Required action:
Transcribe only the lines from the one containing "Instruction: Select the" through the final line of the entries below, exactly, and exclude the pictures.

Excerpted records:
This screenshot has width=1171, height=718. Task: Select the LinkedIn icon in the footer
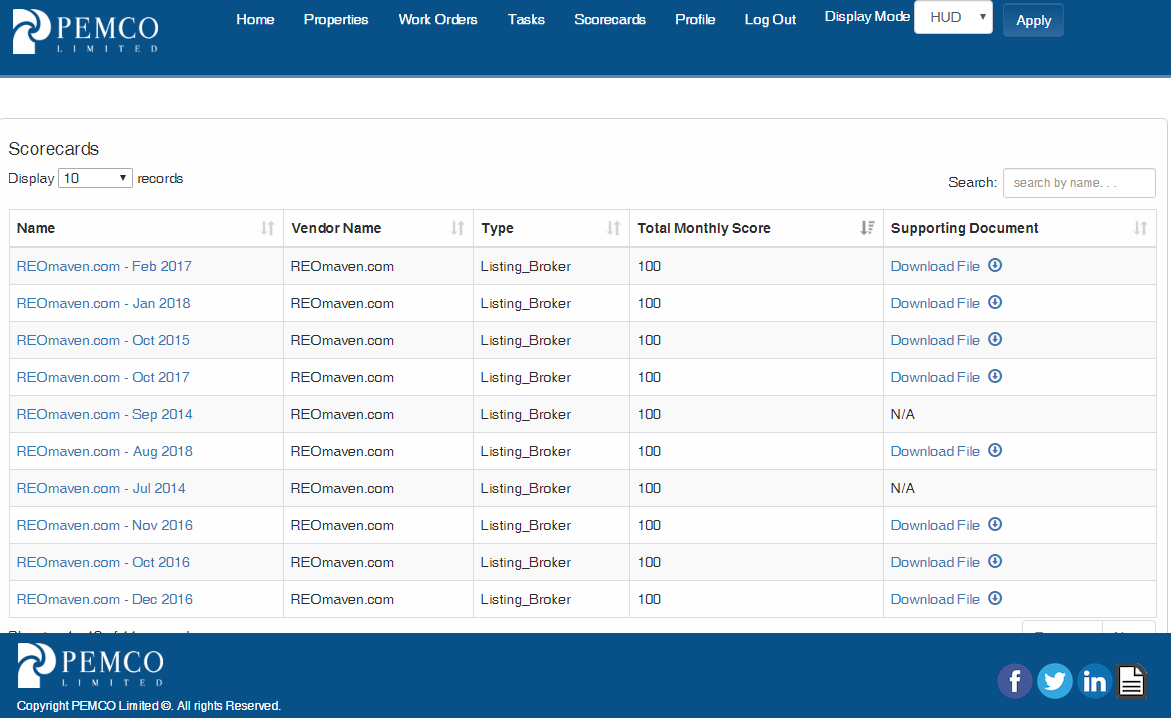pyautogui.click(x=1094, y=681)
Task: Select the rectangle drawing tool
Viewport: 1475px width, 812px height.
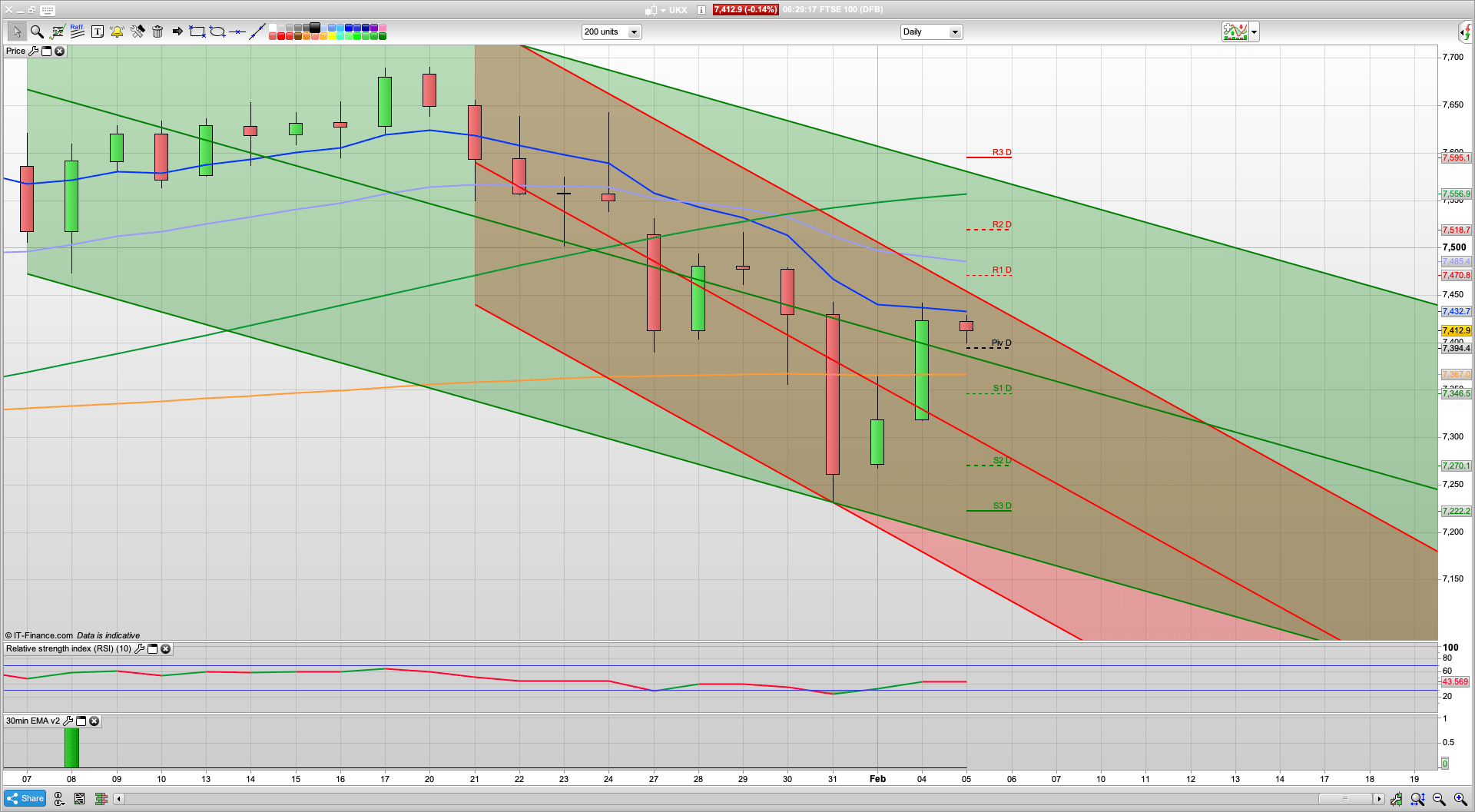Action: (197, 31)
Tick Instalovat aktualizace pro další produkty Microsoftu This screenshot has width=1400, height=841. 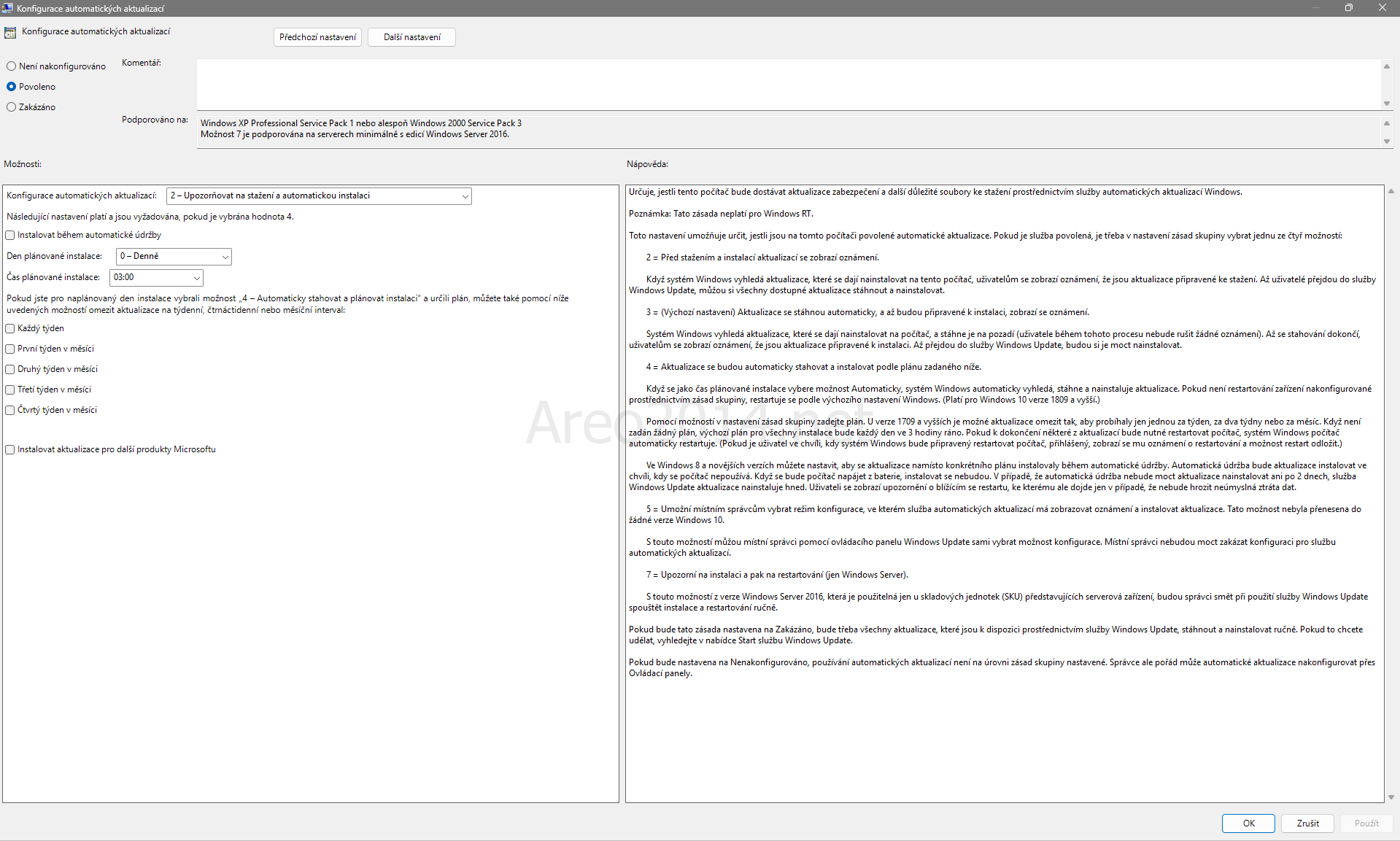click(x=10, y=449)
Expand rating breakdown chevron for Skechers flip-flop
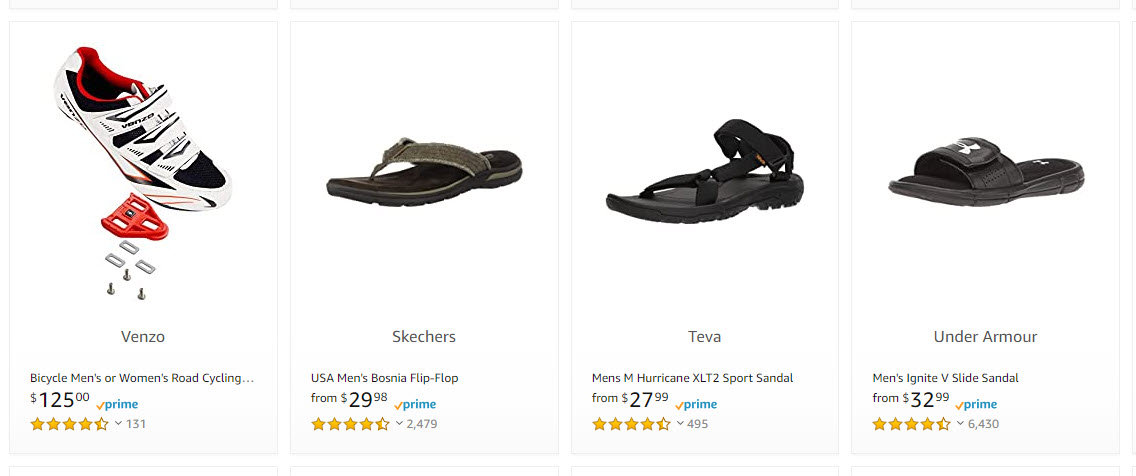 [399, 423]
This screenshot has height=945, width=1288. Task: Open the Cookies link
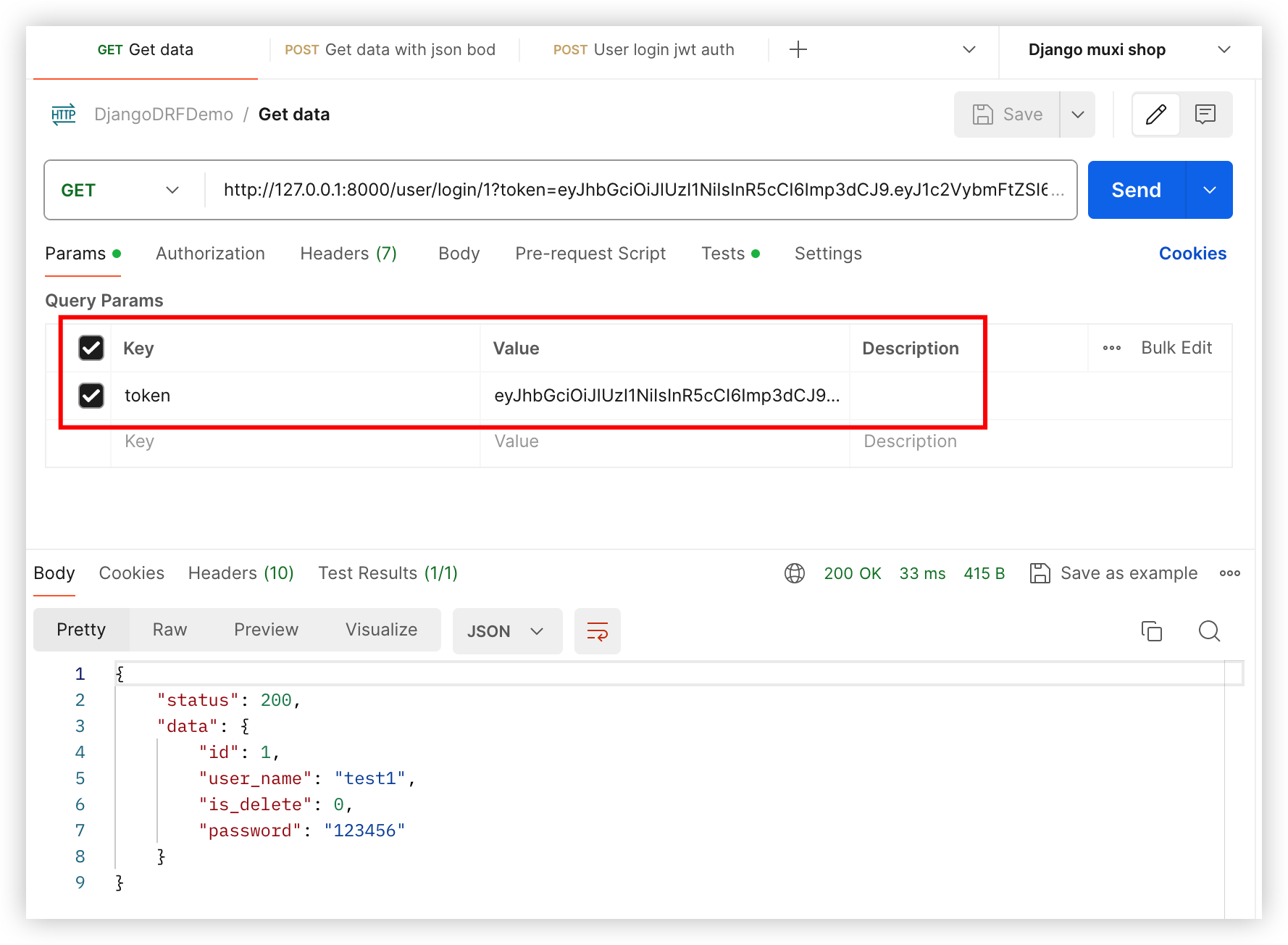pos(1192,254)
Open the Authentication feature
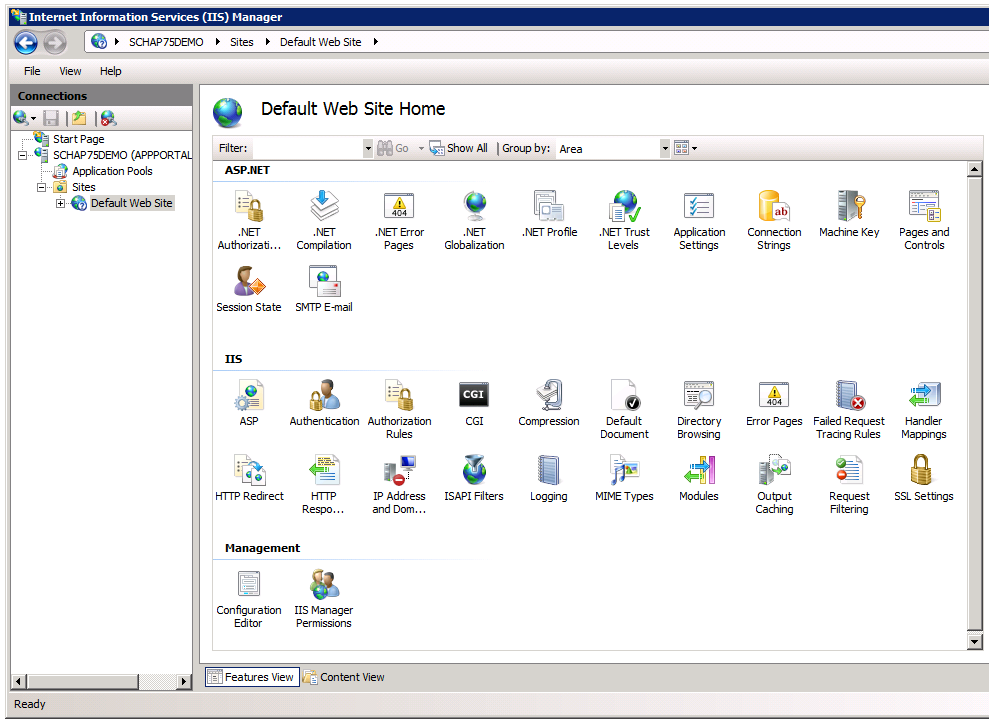Viewport: 989px width, 722px height. (324, 396)
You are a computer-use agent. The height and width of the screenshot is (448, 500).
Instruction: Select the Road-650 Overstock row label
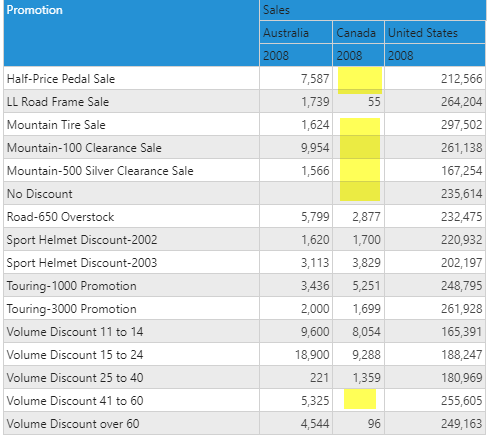point(60,217)
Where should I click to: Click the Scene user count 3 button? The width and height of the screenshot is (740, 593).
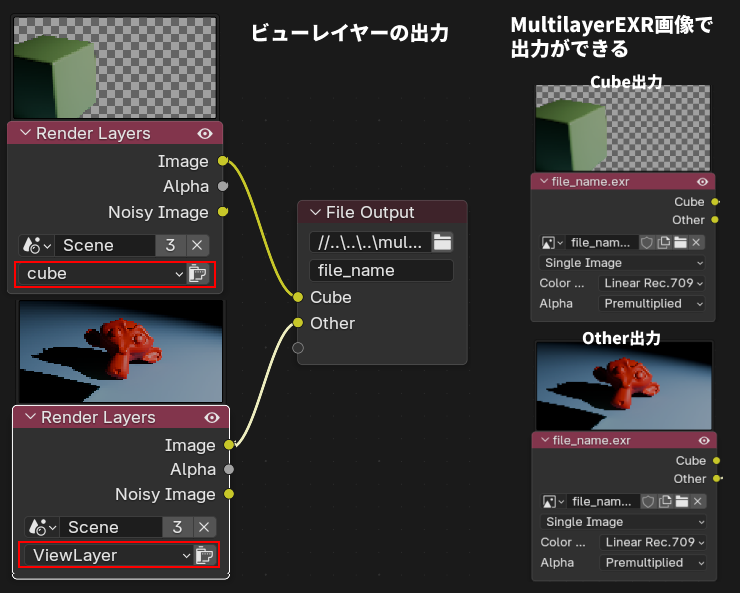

Task result:
Instruction: Select the Road-650 Overstock row label
point(60,217)
Where should I click to: Click the Scene user count 3 button? The width and height of the screenshot is (740, 593).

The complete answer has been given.